After their fateful run-in, the duo worked with whatever they could scrape together in the small town of Fayetteville, AR and formed a band The Binary Market Show. "We started working on TBMS stuff as a side project… recording with tape machines and some rusty equipment that our friend had recovered from an old barn." It wasn't until July of 2002 that TBMS played their first live show. It was their last for four years. "We wound up forgetting a couple of major parts to the song and played for a mere 18 minutes," admits Abram. "That began this evaluation process as to whether or not we were even capable of playing as a two-piece outside of a recording environment."
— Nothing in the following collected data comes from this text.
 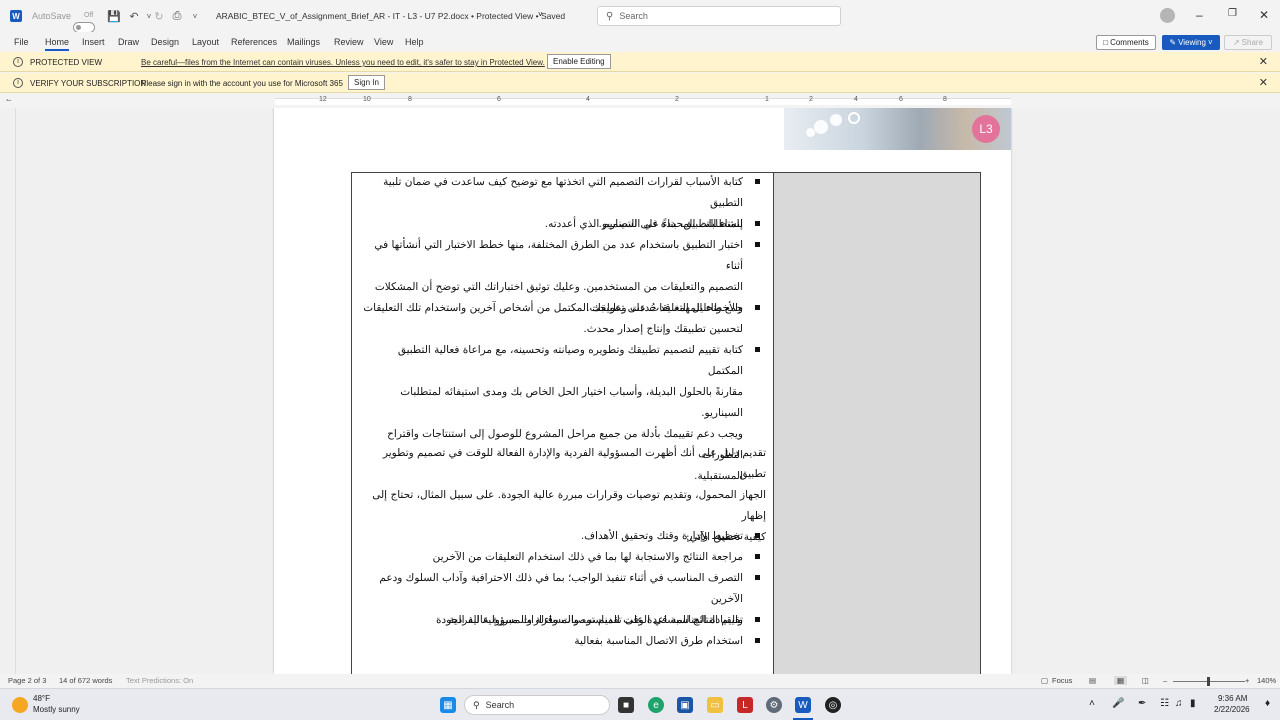 I want to click on search-input: ⚲ Search, so click(x=719, y=16).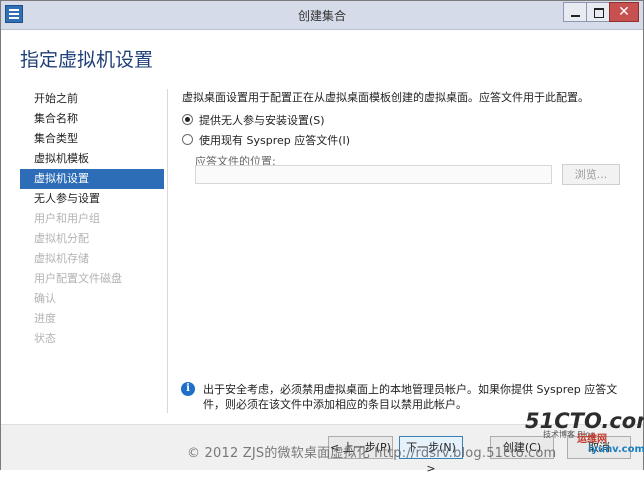 Image resolution: width=644 pixels, height=479 pixels. Describe the element at coordinates (45, 338) in the screenshot. I see `nav-item-status: 状态` at that location.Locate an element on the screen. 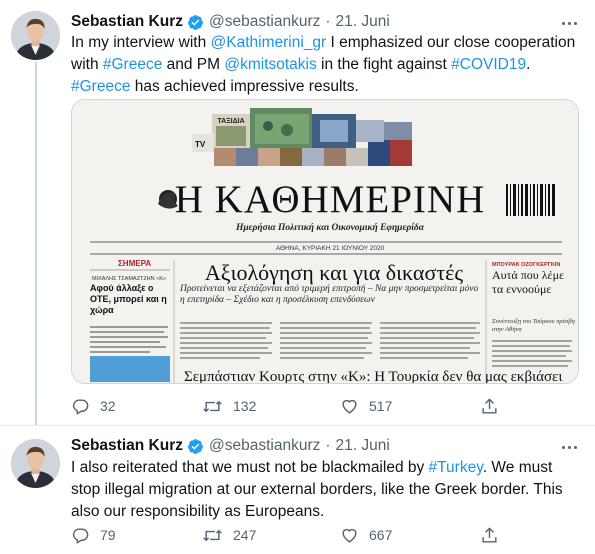 The height and width of the screenshot is (554, 595). tweet-text-segment: I emphasized our close cooperation is located at coordinates (451, 42).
The two finally built the nerve to face the outside world again, determined to pursue their own way whatever the consequences. As Abram explains, "Our music exists for us; it's what we've always done. We just put up the albums on our website and allow whomever to stumble upon them." It was never about fame and fortune for TBMS, but rather the existence of an underground music culture in a town with little to offer. This idea expanded into the innovative 8088 Record Collective. "We were initially hoping at least to document the happenings of our local music scene by recording bands." It became evident that this recording label would not be self-sustainable and funds would be necessary. They fused the twin concepts of social-networking site and music label to generate an online space for artists to interact with one another. "A rather idealistic notion to build a website around, but it's worked for us so far despite heavy criticism from various media sources." Lack of funds, thin initial audiences, problematic performances, mainstream-media criticism… Abram steadfastly refused to allow his vision to die. The spirit remains. "The records that we release aren't so much a collection of songs to be released to a faceless public as they are a document of the way we thought, felt and experienced in that period of time."

He and the rest of the collective are thriving, with eleven bands behind it. They have released various compilation albums and additional projects for The Binary Marketing Show are in the works. Their collective experiences speak for themselves and the message is clear: Stop letting the world define you; you're the author of your story, so don't be afraid to write your own definition.